From mboxrd@z Thu Jan  1 00:00:00 1970
From: Mark Lord <mlord@pobox.com>
Subject: Re: faulty disk testing
Date: Tue, 05 Sep 2006 09:48:43 -0400
Message-ID: <44FD803B.3040000@pobox.com>
References: <44FCD328.3020800@emc.com> <44FD662A.6060404@gmail.com>
Mime-Version: 1.0
Content-Type: text/plain; charset=ISO-8859-1; format=flowed
Content-Transfer-Encoding: 7bit
Return-path: <linux-ide-owner@vger.kernel.org>
Received: from proof.pobox.com ([207.106.133.28]:32185 "EHLO proof.pobox.com")
	by vger.kernel.org with ESMTP id S965069AbWIENsv (ORCPT
	<rfc822;linux-ide@vger.kernel.org>); Tue, 5 Sep 2006 09:48:51 -0400
In-Reply-To: <44FD662A.6060404@gmail.com>
Sender: linux-ide-owner@vger.kernel.org
List-Id: linux-ide@vger.kernel.org
To: Tejun Heo <htejun@gmail.com>
Cc: Ric Wheeler <ric@emc.com>, Linux-ide <linux-ide@vger.kernel.org>, Jeff Garzik <jgarzik@pobox.com>

Tejun Heo wrote:
>
> So, no, libata won't drop a drive unless it fails to respond to recovery 
> sequence.  libata just doesn't have enough information about how devices 
> are used to determine whether a device is failing too often to be useful.
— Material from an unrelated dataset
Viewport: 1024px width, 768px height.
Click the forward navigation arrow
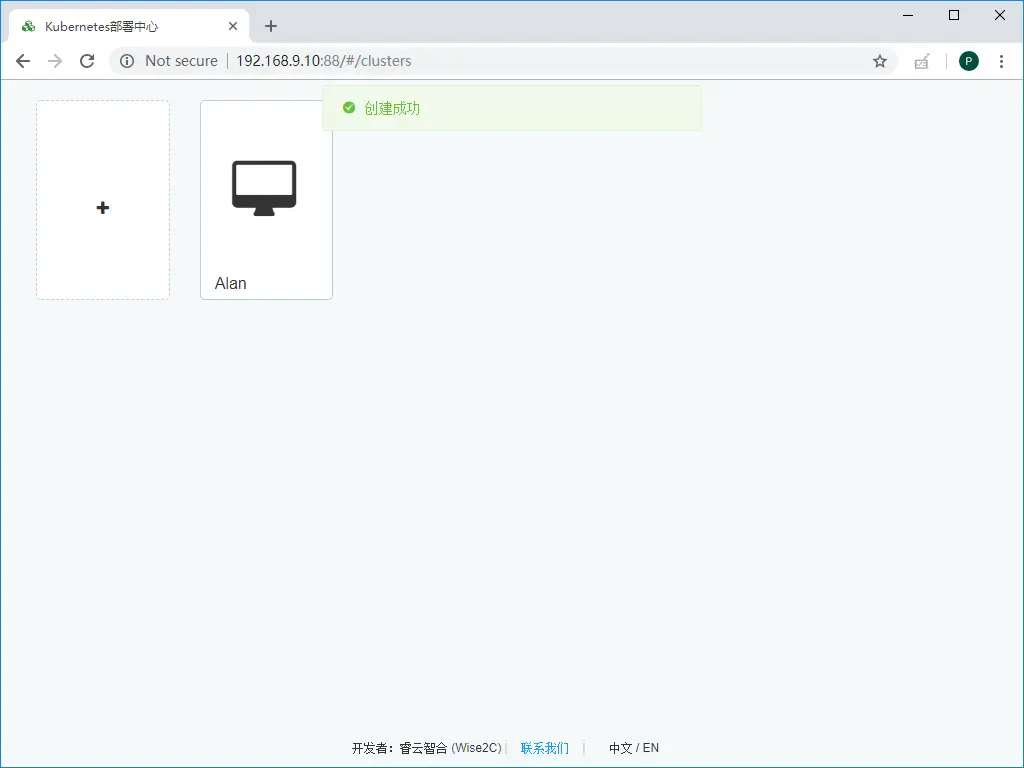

Sure it does.  It can determine the number of consecutive failures on
the same drive/channel, and it can also count intervening successes, if any.

>>From that, at a minimum, it could notice that the same drive has gone 'round
the error treadmill (say) 20 times in a row, with no other I/O possible on it
because it has yet to successfully complete the reset+reinit phase.
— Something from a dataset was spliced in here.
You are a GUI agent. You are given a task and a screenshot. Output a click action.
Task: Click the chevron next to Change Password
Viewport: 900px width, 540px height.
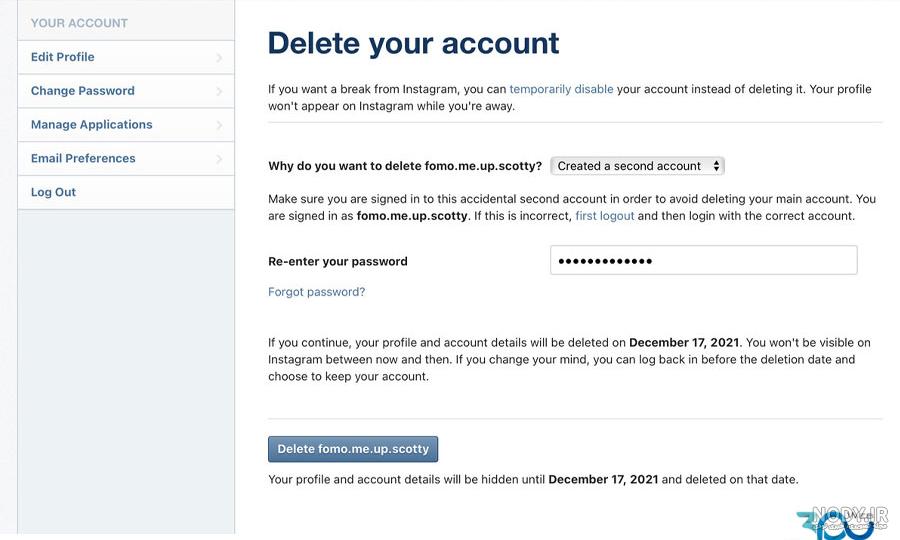click(219, 91)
Such a drive is a candidate for pushing the error upstairs,
and possibly for getting offlined.

Fancier fault-handling is also possible, but the bare minimum is that we
must not get stuck forever looping in the EH code.  Eventually a failed status
has to be returned to the layers above, I think.

Cheers
-- 
Mark Lord
Real-Time Remedies Inc.
mlord@pobox.com